Christoper B Harland, Regional Legal Advicer ICRC menegaskan ICRC mengacu pada pasal 1 traktat tersebut, ada objek dan tiga tujuan dari ATT. Yakni, ATT berkontribusi pada perdamaian, kedua mengurangi penderitaan masyarakat dan meningkatkan kerjasama dalam ATT, dalam elemen ini ACRC fokus pada mengurangi penderitaan masyarakat.
Dalam video yang ditayangkan, terlihat proses penandatangan traktat dilakukan. Sebelumnya ditayangkan warga sipil yang terpaksa mengungsi akibat konflik bersenjata di Afrika Tengah.Karenanya PBB melalui 154 negara telah menyetujui untuk menandatangani traktat tersebut. ATT merupakan perkembangan yang historis, untuk mengatur perdagangan yang bertujuan mengurangi penderitaan bagi masyarakat dunia.
Sementara itu Sucipto SH, MH, MKn, Humas Ditjen AHU menjelaskan tujuan diselenggarakannya seminar ini adalah untuk memberikan pemahaman atau sosialisasi kepada masyakarat terkait perdagangan senjata. Sucipto berharap, masyarakat secara umum semakin memahami terkait aturan perdagangan senjata. Hal tersebut seperti tertuang dalam Pasal 26 piagam PBB yang mendukung pembentukan dan memelihara perdamaian dan keamanan internasional dengan sedikit mengalihkan pada persenjataan dunia dan sumber daya ekonomi.
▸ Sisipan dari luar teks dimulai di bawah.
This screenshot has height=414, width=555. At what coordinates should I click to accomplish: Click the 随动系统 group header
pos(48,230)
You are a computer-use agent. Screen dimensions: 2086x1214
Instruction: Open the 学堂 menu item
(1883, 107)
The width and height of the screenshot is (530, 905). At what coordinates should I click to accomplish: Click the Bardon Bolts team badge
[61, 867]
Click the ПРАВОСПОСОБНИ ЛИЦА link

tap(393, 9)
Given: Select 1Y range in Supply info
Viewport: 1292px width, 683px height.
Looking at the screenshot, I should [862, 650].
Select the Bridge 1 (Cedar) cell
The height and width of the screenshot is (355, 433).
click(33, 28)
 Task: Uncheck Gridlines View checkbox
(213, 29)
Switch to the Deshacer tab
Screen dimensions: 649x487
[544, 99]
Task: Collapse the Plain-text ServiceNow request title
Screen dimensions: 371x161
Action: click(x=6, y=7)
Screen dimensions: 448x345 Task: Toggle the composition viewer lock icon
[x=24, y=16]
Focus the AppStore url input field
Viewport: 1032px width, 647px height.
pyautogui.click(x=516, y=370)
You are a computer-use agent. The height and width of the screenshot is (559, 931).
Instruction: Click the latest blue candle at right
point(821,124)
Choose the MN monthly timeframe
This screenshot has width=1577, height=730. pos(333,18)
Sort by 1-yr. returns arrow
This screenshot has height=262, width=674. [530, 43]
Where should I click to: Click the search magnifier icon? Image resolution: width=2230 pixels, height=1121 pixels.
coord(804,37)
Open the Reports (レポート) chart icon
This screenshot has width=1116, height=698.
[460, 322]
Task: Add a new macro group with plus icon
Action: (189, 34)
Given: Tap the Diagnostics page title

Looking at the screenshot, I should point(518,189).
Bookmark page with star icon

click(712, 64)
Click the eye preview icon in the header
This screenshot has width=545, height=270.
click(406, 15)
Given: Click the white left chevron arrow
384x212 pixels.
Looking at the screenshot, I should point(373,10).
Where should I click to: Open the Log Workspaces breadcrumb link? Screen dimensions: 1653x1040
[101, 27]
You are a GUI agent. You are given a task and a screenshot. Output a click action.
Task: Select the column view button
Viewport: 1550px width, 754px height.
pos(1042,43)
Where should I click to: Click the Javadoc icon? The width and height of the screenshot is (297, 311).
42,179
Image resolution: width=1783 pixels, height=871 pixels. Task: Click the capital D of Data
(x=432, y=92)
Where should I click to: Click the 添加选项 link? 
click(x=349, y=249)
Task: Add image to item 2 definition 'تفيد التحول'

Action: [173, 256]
Lebih lanjut, Cahyo Rahadian menambahkan Panitia Tetap Humaniter pada Direktorat Hukum Internasional dan Otoritas Pusat dibentuk melalui Keputusan Menteri Kehakiman RI No. M.01-PR.09.01-1980. Pantap ini dibuat dengan mempertimbangkan bahwa hukum humaniter perlu dianalisa, dikembangkan, dan dibangun secara berkesinambungan dan komprehensif, baik untuk penerapan maupun formulasi kebijakan pemerintah mengenai aturan internasional yang berkaitan dengan Hukum Humaniter Internasional.